*SET PROBLEM*.
Reproduce the lines between the one containing "Task: Click the PS3 orange legend swatch" and the end of the entries, inclusive, leaving out the pictures.

*RECORDS SUPPLIED*.
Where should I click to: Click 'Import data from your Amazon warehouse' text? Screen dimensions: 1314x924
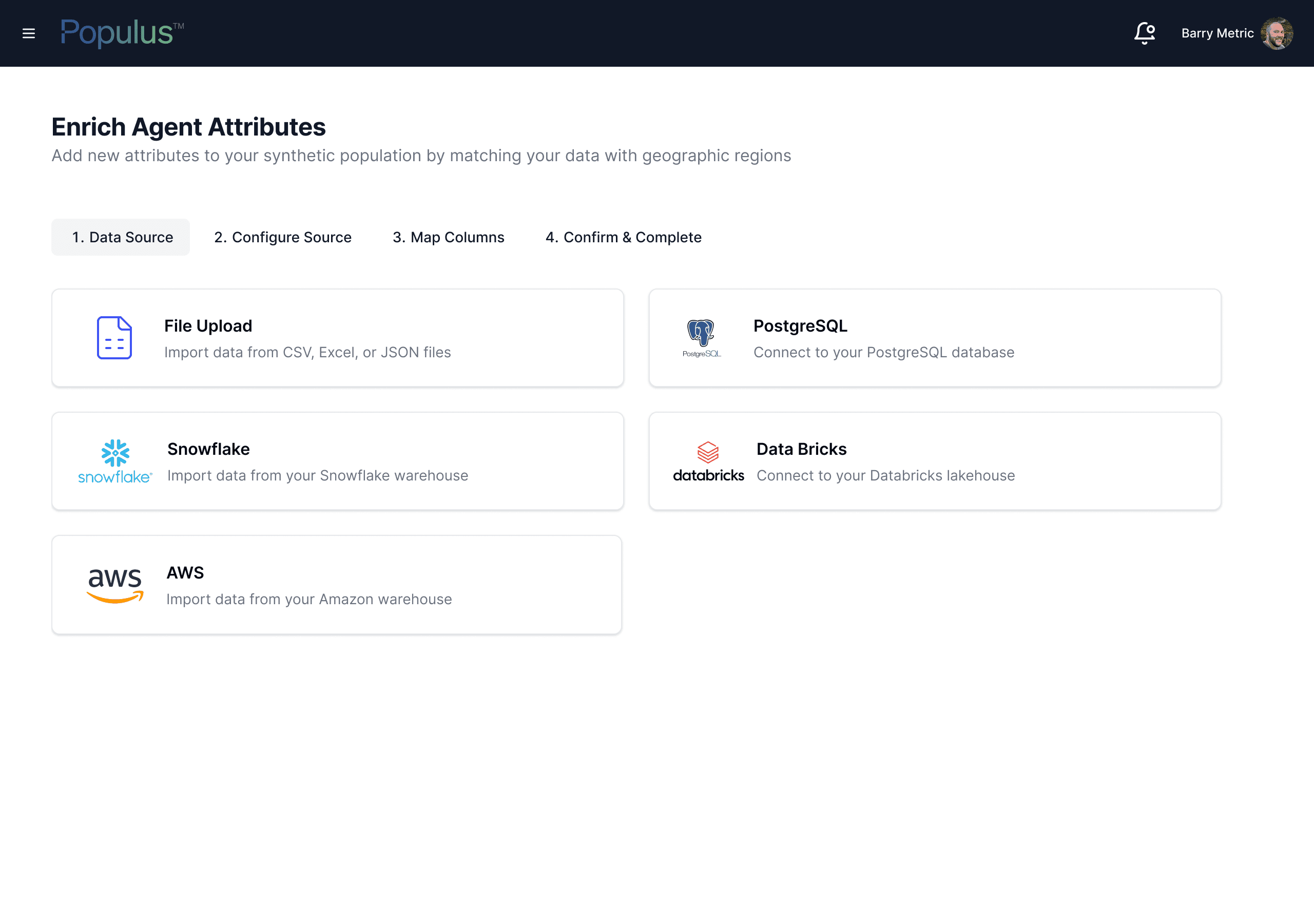click(x=309, y=599)
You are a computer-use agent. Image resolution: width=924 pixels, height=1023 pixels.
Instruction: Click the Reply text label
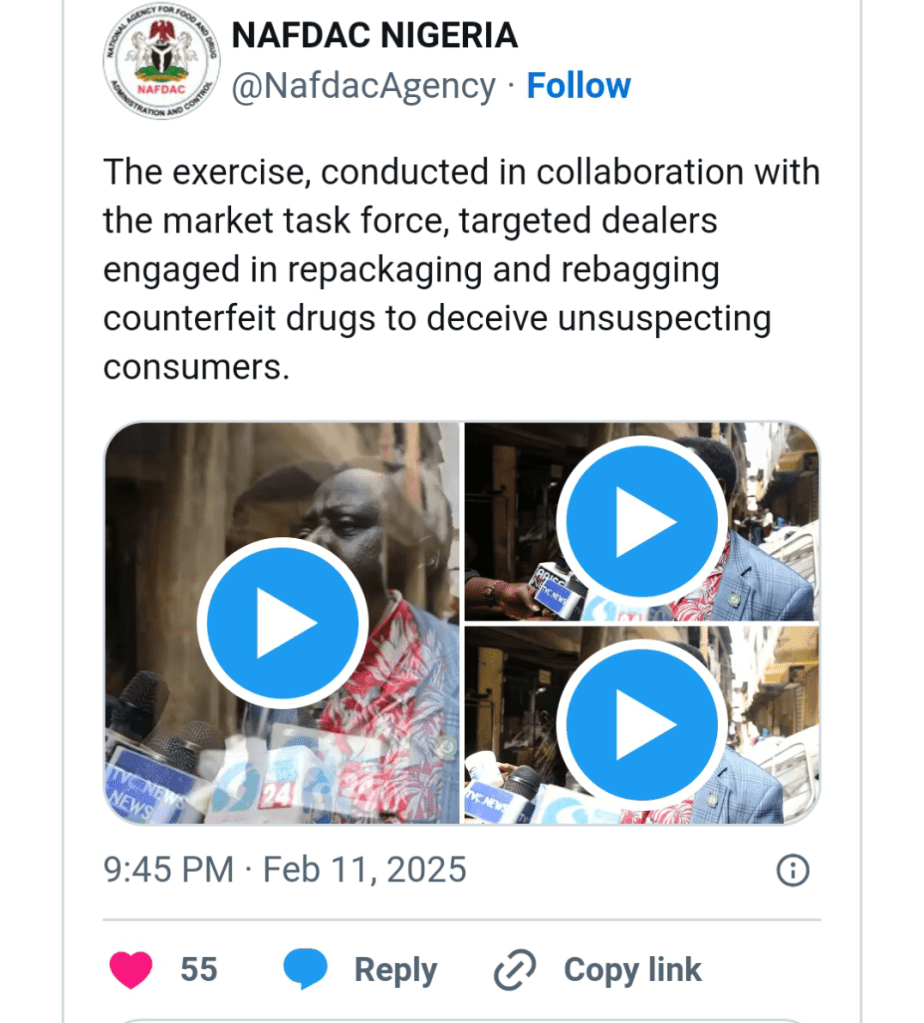point(395,970)
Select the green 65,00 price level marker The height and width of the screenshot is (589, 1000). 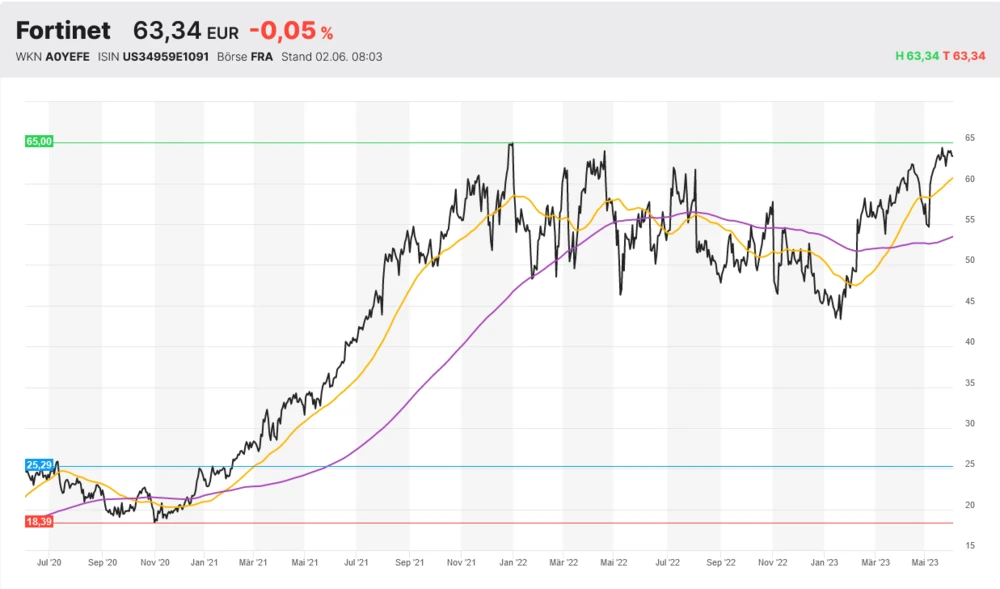(39, 142)
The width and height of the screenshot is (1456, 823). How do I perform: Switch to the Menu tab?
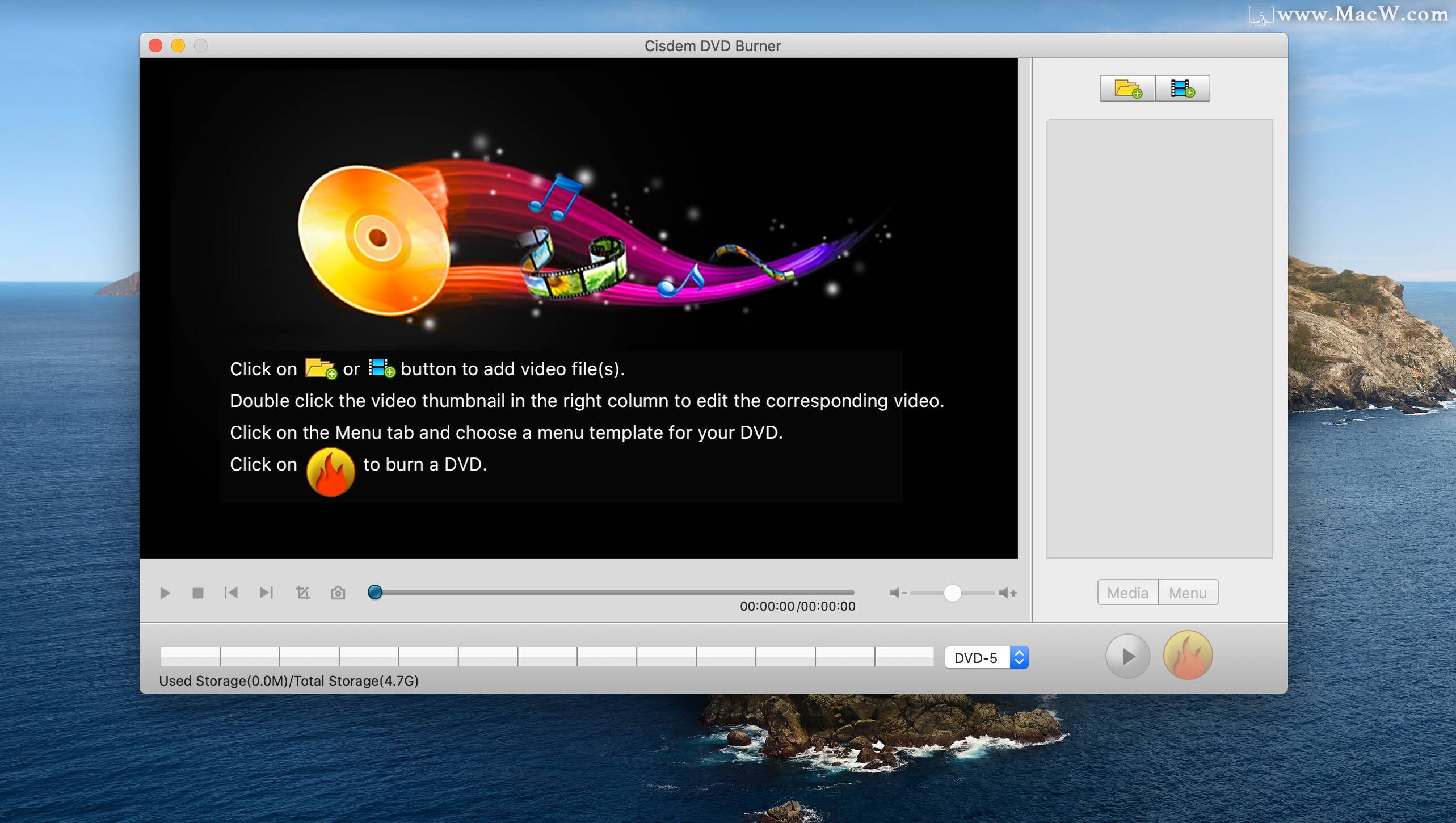(1188, 592)
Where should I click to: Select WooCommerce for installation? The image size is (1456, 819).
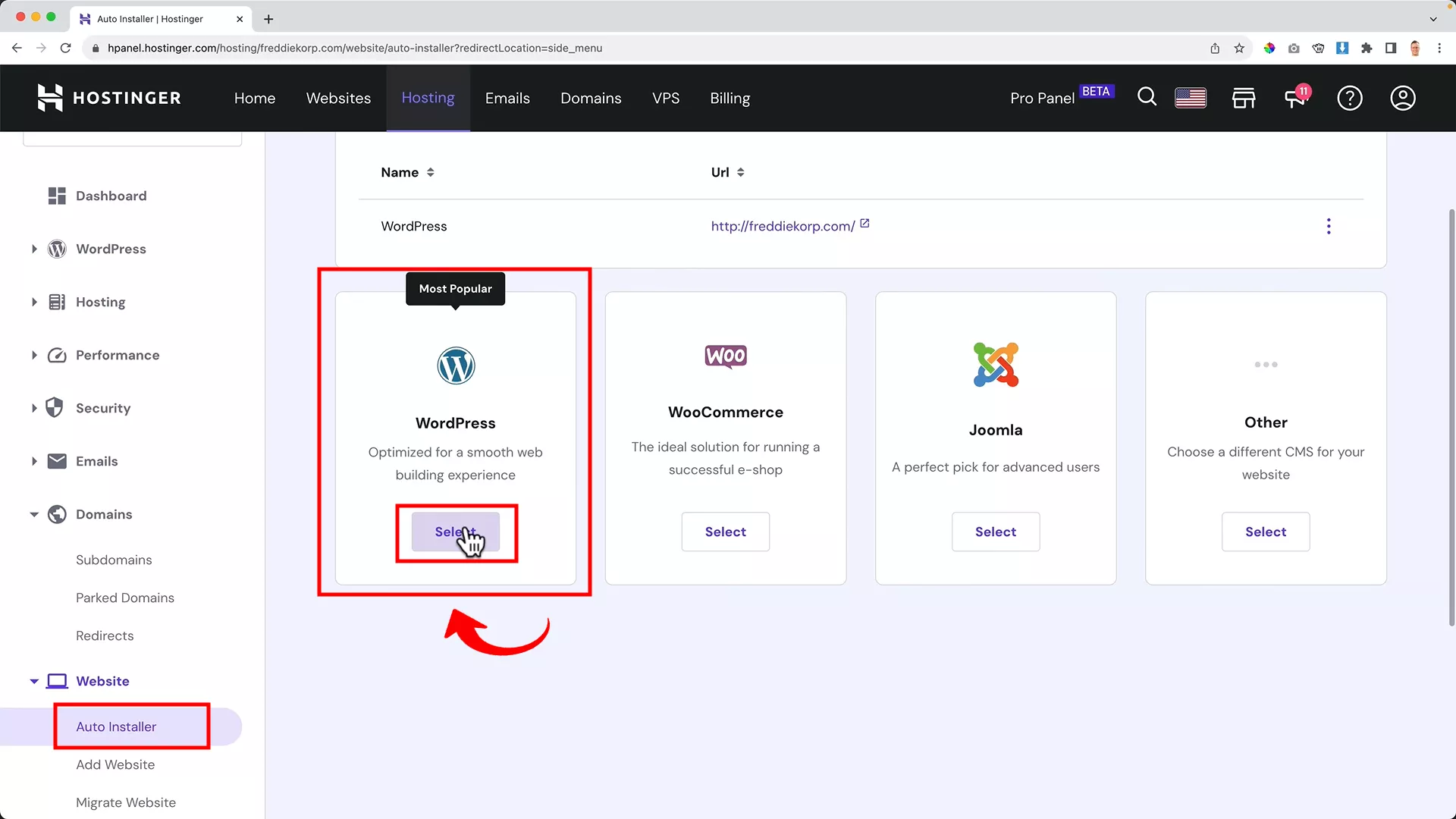point(725,532)
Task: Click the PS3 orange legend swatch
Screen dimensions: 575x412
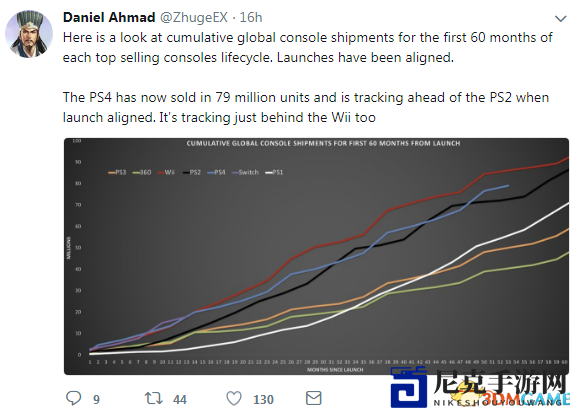Action: pyautogui.click(x=111, y=172)
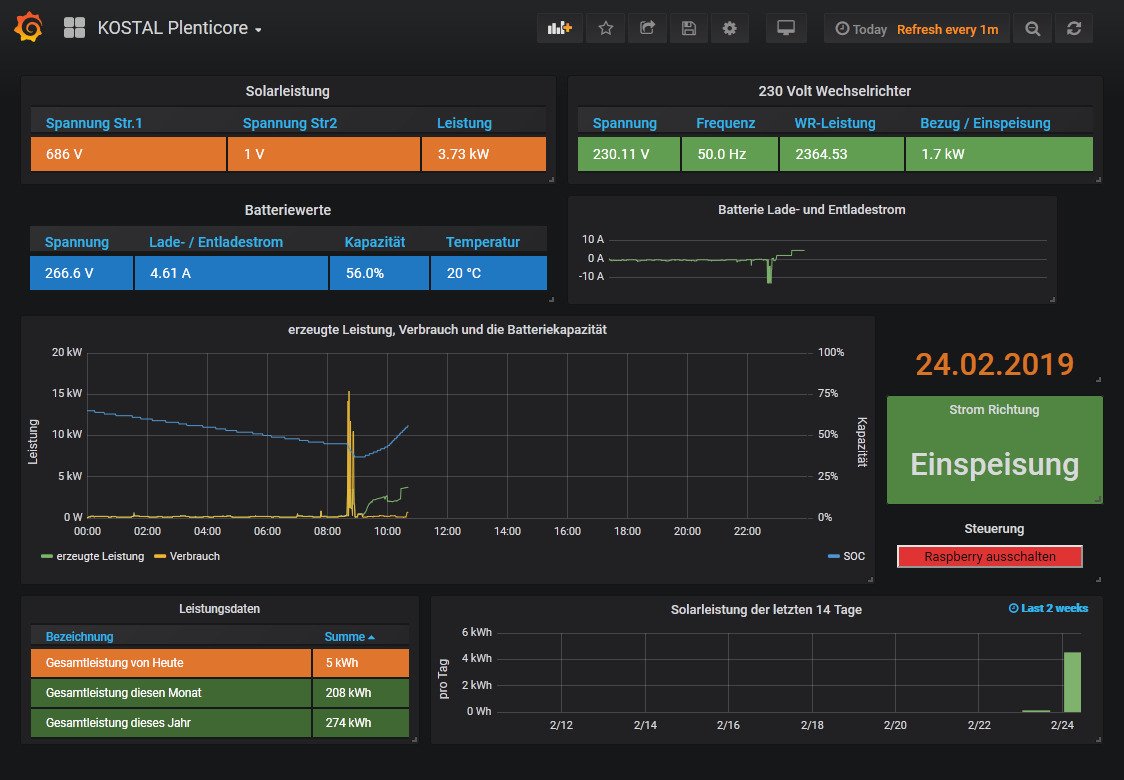Image resolution: width=1124 pixels, height=780 pixels.
Task: Toggle the SOC legend series
Action: point(854,556)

*EXERCISE OUTPUT*.
Task: Click the PS3 orange legend swatch
Screen dimensions: 575x412
Action: pyautogui.click(x=111, y=172)
Image resolution: width=1124 pixels, height=780 pixels.
Task: Toggle the SOC legend series
Action: point(854,556)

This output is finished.